For many women, there is then the problem of how they will survive financially. Often, the family depended solely or mostly on a husband's income. Now they must learn new skills, re-entering the jobs marketplace for the first time in years.
To cap it all, until now there has always been the problem of adequate pension provision for women after their divorce. In the past, many women discovered too late that divorce meant penury in retirement because their husband had retained all pension rights for himself.
That is why this week's decision on pension-splitting at divorce, announced by the Government, is a good move.
Ministers had long wanted to divide pensions after a divorce. However, the way they intended to do so was silly. In effect, they wanted pension- less divorcees to lay a claim to part of their former partner's pensions, but payable only when they retired.
The problem with this approach was that it left women tied to their ex- husbands' financial coat-tails, possibly for many years.

__Set of tasks__
- 1) According to the article on pensions and divorce, when would divorcees have been paid part of a former partner's pension under the approach ministers intended?
- 2) Please write out the part of the article on pensions and divorce starting with "For many women, there" and going on through "when they retired.".
- 3) Pick up the article on pensions and divorce after its last sentence and keep writing.
These items have no connection to the article on pensions and divorce.

__Record set__
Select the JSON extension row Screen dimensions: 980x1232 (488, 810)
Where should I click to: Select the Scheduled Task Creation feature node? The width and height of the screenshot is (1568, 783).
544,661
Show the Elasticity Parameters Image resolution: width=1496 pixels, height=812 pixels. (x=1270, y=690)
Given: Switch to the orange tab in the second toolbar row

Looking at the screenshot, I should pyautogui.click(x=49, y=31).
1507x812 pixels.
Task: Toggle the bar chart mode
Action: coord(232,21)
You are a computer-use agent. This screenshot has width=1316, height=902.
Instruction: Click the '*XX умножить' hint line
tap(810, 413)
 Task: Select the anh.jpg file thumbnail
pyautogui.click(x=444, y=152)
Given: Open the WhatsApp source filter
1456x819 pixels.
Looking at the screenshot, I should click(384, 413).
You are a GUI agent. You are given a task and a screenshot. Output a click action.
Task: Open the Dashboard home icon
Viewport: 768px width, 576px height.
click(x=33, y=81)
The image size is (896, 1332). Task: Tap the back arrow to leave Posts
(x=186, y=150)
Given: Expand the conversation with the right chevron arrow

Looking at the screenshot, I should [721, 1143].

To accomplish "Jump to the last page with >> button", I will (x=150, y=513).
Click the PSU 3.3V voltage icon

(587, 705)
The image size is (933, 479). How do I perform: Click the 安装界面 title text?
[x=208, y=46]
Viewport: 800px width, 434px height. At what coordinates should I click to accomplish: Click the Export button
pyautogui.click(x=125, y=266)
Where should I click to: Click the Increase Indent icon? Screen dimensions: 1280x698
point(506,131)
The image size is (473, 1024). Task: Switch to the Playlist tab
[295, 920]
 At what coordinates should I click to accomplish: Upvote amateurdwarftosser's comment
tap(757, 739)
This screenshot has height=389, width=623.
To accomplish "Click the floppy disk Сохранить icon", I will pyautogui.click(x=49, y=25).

__Task-by-task results__
- 1) Only when they retired.

- 2)
For many women, there is then the problem of how they will survive financially. Often, the family depended solely or mostly on a husband's income. Now they must learn new skills, re-entering the jobs marketplace for the first time in years.
To cap it all, until now there has always been the problem of adequate pension provision for women after their divorce. In the past, many women discovered too late that divorce meant penury in retirement because their husband had retained all pension rights for himself.
That is why this week's decision on pension-splitting at divorce, announced by the Government, is a good move.
Ministers had long wanted to divide pensions after a divorce. However, the way they intended to do so was silly. In effect, they wanted pension- less divorcees to lay a claim to part of their former partner's pensions, but payable only when they retired.

- 3)
Worse, it meant that if the husband died before retirement, the woman might receive no pension at all. It took a revolt in the Lords two years ago to force the Government to change its mind, as it finally did this week.
The problem is, however, that the Government has not said when this change will take place. It equivocated for two years, while another 360,000 couples divorced and it now looks as if it may be at least one more year - and a further 180,000 divorces - before its proposals become law, whichever party wins the general election.
Perhaps one should not expect much more than this, given that we are at the fag-end of the present administration. But there is something intensely annoying that a proposal so sensible has taken all these years to make it to the statute books. The system has let hundreds of thousands of innocent people down.
Last week we inaugurated our advice column with a review of Paula Martin's finances. Paula had problems with a hideously expensive personal pension sold to her in the late 1980s by someone from a company called Merchant Investors.
On Monday, Merchant Investors were in touch with Paula to apologise for what happened. They have promised to reinstate her into the occupational pension scheme she should have joined all that time ago.
A few years ago, the company reviewed its charges and recognised it had a problem. It discarded most of its expensive admin fees for new pensions it sells and is now one of the cheapest on the market.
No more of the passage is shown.